There's one catch, however, on this mission. Hunt must recruit Nyah Hall (Thandie Newton), a civilian and professional thief. They're in bed within the first 20 minutes of the movie, and it's neither romantic nor particularly sexy. Woo tossed in this contrived romance to add a little feminine sex appeal to this throbbing heap of machismo. Someone needs to tell directors that sensuality doesn't necessarily ensue when two good-looking people stare at each other across satin sheets.
Instead of employing her for her thieving skills, the Anthony Hopkins character (we don't know his name) divulges that she is Ambrose's ex-girlfriend and is to be used as such to get information-wink wink. Poor Miss Newton spends most of her time sultrily eyeing people from under her eyelashes.
For all the spy fun to be had in this movie, it's a little too serious for its own good. The slight playfulness between Newton and Cruise takes a turn towards the melodramatic-ugh, please, this is a spy movie, not Romeo and Juliet. Dougray Scott, the villain of the piece, spends most of his time glowering beneath his eyebrows. But I'll give credit where it's due-his baddie is a lot more interesting than the two-dimensional Hunt.
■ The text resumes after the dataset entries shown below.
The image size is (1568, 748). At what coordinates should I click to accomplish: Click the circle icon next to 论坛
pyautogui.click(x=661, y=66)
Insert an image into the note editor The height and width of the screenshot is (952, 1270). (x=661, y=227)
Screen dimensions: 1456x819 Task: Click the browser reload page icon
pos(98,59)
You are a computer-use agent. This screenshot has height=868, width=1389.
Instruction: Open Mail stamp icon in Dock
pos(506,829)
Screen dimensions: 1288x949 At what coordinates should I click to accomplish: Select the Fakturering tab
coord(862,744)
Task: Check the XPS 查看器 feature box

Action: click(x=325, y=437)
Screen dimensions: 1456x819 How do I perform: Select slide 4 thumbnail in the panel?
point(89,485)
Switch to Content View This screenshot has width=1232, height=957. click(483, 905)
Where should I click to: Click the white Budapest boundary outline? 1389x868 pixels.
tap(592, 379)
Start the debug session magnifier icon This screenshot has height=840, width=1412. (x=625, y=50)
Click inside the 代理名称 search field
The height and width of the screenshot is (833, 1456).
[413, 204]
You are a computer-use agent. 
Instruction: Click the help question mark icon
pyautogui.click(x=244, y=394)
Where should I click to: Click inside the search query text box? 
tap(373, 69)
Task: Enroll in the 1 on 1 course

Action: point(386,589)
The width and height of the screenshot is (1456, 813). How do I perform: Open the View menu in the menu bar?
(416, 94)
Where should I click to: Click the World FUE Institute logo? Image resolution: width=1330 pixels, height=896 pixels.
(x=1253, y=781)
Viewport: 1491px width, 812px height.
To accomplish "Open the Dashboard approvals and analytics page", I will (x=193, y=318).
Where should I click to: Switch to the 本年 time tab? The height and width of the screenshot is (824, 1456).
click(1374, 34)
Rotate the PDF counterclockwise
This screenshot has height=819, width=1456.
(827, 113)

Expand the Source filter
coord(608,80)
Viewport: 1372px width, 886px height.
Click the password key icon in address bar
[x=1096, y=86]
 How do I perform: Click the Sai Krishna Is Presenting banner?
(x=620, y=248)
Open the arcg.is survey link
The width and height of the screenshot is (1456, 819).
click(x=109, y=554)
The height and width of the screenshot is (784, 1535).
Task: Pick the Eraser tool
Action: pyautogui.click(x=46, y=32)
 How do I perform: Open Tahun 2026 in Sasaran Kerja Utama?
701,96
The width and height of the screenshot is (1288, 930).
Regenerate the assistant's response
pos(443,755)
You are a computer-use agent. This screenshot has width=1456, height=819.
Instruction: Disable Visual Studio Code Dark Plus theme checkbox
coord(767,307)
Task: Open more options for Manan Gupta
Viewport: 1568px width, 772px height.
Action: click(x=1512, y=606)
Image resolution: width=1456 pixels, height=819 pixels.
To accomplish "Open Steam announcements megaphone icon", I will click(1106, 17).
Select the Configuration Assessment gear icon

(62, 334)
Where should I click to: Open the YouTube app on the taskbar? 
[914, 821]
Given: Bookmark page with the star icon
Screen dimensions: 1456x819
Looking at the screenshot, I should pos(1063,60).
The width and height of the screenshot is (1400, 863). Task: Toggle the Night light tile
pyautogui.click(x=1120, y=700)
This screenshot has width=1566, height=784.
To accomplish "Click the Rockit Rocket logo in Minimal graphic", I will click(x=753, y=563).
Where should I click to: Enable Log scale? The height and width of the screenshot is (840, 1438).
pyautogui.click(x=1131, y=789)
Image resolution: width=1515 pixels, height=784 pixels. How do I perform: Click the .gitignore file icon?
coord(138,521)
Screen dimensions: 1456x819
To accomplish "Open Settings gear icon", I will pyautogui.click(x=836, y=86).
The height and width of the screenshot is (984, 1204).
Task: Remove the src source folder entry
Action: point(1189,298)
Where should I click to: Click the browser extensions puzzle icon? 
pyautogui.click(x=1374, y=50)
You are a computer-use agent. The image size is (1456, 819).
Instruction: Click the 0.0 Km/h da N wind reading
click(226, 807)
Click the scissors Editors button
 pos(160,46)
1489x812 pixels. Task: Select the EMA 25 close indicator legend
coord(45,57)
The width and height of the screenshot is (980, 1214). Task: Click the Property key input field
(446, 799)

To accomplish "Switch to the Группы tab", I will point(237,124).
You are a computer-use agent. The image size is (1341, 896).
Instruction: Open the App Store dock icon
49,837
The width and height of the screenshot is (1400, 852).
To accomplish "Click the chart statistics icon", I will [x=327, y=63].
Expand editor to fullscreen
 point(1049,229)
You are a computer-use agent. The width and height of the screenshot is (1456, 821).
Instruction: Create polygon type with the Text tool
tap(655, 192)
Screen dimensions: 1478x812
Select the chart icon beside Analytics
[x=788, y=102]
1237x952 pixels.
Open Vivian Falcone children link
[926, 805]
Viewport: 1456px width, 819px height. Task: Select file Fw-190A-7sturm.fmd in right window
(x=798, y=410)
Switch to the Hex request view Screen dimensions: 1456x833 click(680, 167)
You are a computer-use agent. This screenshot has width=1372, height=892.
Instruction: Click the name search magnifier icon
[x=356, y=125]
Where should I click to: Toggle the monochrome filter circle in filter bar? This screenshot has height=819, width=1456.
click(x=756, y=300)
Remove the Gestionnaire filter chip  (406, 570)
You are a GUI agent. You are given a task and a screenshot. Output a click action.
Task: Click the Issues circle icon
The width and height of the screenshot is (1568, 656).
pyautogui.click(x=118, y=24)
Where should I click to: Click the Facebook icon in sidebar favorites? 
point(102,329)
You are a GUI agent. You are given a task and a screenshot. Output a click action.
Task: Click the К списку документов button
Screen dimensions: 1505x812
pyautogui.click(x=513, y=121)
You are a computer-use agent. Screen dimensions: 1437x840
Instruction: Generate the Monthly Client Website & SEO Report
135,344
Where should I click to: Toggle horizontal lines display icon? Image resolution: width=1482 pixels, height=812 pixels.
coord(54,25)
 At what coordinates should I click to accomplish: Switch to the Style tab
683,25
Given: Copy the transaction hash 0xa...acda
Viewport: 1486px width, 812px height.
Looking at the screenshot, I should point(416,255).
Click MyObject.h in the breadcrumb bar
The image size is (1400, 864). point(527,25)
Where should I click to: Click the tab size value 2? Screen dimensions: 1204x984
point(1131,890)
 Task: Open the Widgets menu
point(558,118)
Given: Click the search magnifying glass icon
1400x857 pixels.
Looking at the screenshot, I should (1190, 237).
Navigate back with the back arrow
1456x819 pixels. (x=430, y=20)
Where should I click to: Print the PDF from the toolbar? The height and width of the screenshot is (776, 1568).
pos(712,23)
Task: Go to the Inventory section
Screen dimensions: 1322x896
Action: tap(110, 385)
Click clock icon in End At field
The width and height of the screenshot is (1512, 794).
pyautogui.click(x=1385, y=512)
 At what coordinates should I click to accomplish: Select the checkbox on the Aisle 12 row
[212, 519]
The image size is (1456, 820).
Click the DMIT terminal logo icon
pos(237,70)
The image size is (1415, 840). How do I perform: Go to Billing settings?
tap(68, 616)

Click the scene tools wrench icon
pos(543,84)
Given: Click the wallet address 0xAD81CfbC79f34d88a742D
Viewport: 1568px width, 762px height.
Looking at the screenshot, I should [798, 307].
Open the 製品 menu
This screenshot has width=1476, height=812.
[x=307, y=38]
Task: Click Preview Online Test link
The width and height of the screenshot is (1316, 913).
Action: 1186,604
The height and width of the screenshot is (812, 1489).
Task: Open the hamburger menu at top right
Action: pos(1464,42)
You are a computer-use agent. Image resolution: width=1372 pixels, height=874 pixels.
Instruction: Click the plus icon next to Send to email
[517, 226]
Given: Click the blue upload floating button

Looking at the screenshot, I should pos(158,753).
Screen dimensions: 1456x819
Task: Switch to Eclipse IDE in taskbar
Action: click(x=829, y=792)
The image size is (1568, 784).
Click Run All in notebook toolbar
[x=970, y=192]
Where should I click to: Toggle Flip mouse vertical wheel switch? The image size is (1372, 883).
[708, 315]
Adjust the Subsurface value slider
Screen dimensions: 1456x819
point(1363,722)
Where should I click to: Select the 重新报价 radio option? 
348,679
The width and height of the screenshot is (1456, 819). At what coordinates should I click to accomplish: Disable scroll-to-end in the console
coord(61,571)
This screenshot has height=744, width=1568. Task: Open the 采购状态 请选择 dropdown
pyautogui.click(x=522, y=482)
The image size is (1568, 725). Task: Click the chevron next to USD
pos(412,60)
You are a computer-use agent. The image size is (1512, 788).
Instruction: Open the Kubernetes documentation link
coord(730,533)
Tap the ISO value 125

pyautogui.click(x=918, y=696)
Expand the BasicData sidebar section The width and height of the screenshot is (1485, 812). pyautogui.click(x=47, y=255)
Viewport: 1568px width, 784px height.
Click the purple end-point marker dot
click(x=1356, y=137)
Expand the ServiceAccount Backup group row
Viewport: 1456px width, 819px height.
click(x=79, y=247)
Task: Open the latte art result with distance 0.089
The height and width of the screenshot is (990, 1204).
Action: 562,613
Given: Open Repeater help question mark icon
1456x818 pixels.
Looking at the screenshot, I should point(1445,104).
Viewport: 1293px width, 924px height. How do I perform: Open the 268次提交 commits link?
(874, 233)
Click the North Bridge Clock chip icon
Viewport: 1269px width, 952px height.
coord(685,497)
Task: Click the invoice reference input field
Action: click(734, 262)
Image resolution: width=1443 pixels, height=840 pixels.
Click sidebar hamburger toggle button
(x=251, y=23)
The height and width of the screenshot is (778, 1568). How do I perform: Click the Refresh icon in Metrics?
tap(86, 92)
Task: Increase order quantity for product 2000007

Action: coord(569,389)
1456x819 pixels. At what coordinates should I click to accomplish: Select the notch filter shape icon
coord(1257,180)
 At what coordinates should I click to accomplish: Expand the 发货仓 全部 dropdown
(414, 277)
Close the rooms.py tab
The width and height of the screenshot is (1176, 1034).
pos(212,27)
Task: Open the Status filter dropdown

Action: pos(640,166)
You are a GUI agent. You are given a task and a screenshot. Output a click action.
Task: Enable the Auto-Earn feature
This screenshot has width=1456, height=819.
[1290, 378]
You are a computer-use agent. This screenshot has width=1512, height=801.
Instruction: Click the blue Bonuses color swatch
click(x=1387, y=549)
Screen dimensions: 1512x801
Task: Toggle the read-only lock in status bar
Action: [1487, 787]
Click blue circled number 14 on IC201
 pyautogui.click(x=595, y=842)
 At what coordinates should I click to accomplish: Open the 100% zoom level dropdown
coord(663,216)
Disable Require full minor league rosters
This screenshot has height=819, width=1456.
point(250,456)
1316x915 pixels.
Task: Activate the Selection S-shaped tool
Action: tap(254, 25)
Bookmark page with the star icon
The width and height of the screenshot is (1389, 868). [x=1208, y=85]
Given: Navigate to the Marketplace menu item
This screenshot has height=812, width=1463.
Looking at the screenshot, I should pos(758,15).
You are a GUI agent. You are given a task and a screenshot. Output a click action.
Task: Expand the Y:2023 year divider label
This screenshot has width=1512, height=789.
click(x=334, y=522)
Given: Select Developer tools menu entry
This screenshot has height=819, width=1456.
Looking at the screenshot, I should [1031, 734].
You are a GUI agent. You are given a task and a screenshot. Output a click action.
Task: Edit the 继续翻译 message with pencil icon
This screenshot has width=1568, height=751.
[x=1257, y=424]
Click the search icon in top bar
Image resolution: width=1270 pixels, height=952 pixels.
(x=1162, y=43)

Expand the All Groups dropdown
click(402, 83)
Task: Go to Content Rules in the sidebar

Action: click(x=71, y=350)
The stunts here are trademark John Woo. He knows how to make fighting look good. Dress a guy up in black leather, give him a black motorcycle and pull out the slow motion effect anytime someone reaches for his gun. It's all very sleek and stylish, but Tom Cruise kickboxing in the air Matrix-style and executing backflips is just laughable-Jackie Chan he is not.
Robert Towne's screenplay should assume some of the responsibility for this package of hollow hipster mayhem. "Damn, you're beautiful," and "Are you gonna spank me?" are not lines I'd expect from the man who wrote Chinatown. He wrote the last MI too, so I'm wondering if he actually ever watched the television series.
M:I-2 is sleek, noisy, brain-dead nonsense, but not without its sense of fun, I suppose. All the same, I don't blame Sir Anthony for not wanting his name on the cast list.